Cultural Humility in Action
When it comes to cultural humility in health care, the practice helps to create deeper connections and understanding between patients and providers, which may increase patient satisfaction and care outcomes.
For example, applying cultural humility to patient charting can have a direct impact on readmissions, pain management, surgical, and general health outcomes.
When a patient is documented as “non-adherent” or “non-compliant” in their chart, rather than evaluating and documenting why the patient may not be able or willing to adopt the prescribed treatment, it typically influences all future interactions. The next set of care providers are more likely to accept the statements as an absolute and are less likely to probe further and actually address the barriers preventing the patient from adopting the treatment. In the scenario where the Hispanic patient was initially labeled as “drug-seeking” in her inpatient record, despite no history of substance abuse, her primary care team used cultural humility to reflect on the implicit bias that showed up in the patient’s chart.
When it comes to training and teaching medical students, seeing cultural humility in action is more likely to move the mark on changing implicit bias than simply raising their awareness of what that bias looks like. As Aysola described in a Health Affairs blog post with two residents and a medical student, it’s more effective for medical trainees to see increasing positive role modeling, as opposed to adjusting the medical curricula.

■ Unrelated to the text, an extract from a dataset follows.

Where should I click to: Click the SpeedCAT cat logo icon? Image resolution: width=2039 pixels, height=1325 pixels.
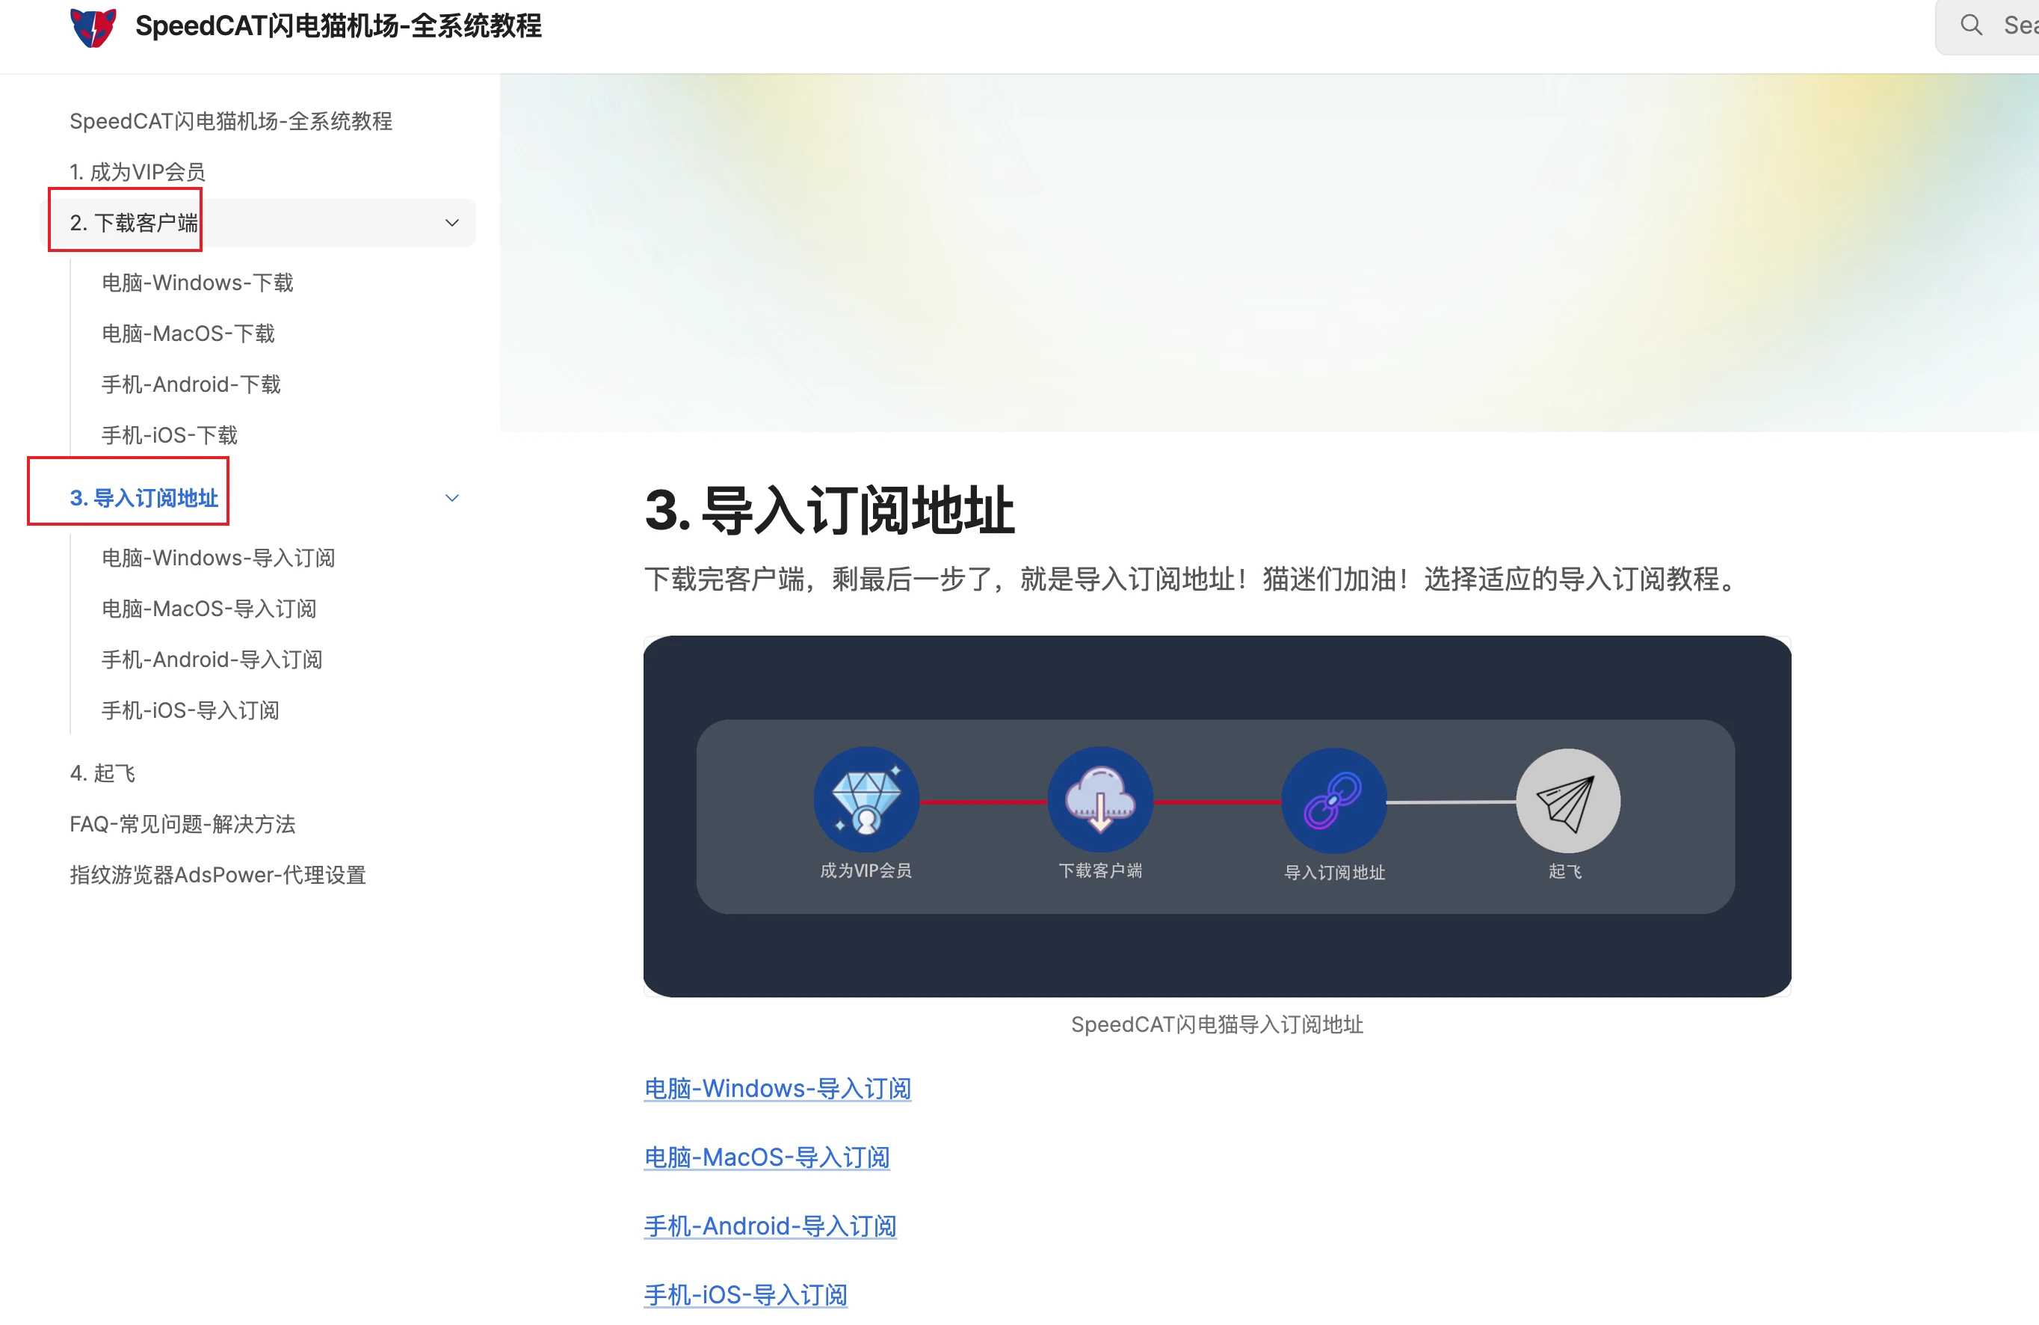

Penn Medicine’s electronic health record (EHR) has had fields to capture demographic information across many categories, for several years. More recently Penn Medicine’s EHR was updated to offer patients the ability to indicate a non-binary administrative sex marker during registration. “Learning how our patients want to identify themselves and being able to update our operations to reflect that is a key part of the learning process and in becoming a culturally humble organization,” said Rosemary Thomas, MPH, CHES, director of operations for CHEA. “The more we know about our patients, the better we can care for them.”
Thomas stresses that while being open to that kind of continuous learning on the clinical side is vital for better patient outcomes, applying cultural humility with colleagues, managers, and staff needs to be part of the equation. Inclusive work and learning environments in health care are paramount for retention and advancement of a diverse workforce. Diversity at all levels of the organization is essential to improve care delivery.
“At Penn Medicine, we envision a health system where every diverse voice is heard, where every unique perspective is considered,” Aysola said. “Promoting an inclusive culture benefits not only those that work, train, study, and/or advance science within our health system, but also those that seek care here. When we value each other, it enhances our ability to care for our patients.”
Practicing Cultural Humility
Aysola recommends practicing cultural humility with awareness — be aware that we all often make assumptions about others based on their culture and background. It’s also important to ask open questions and practice reflective listening (others are the experts on their own lives).
Last but not least, opportunities to practice cultural humility are all around you — you have the opportunity to practice cultural humility during interactions with everyone, not just during patient interactions.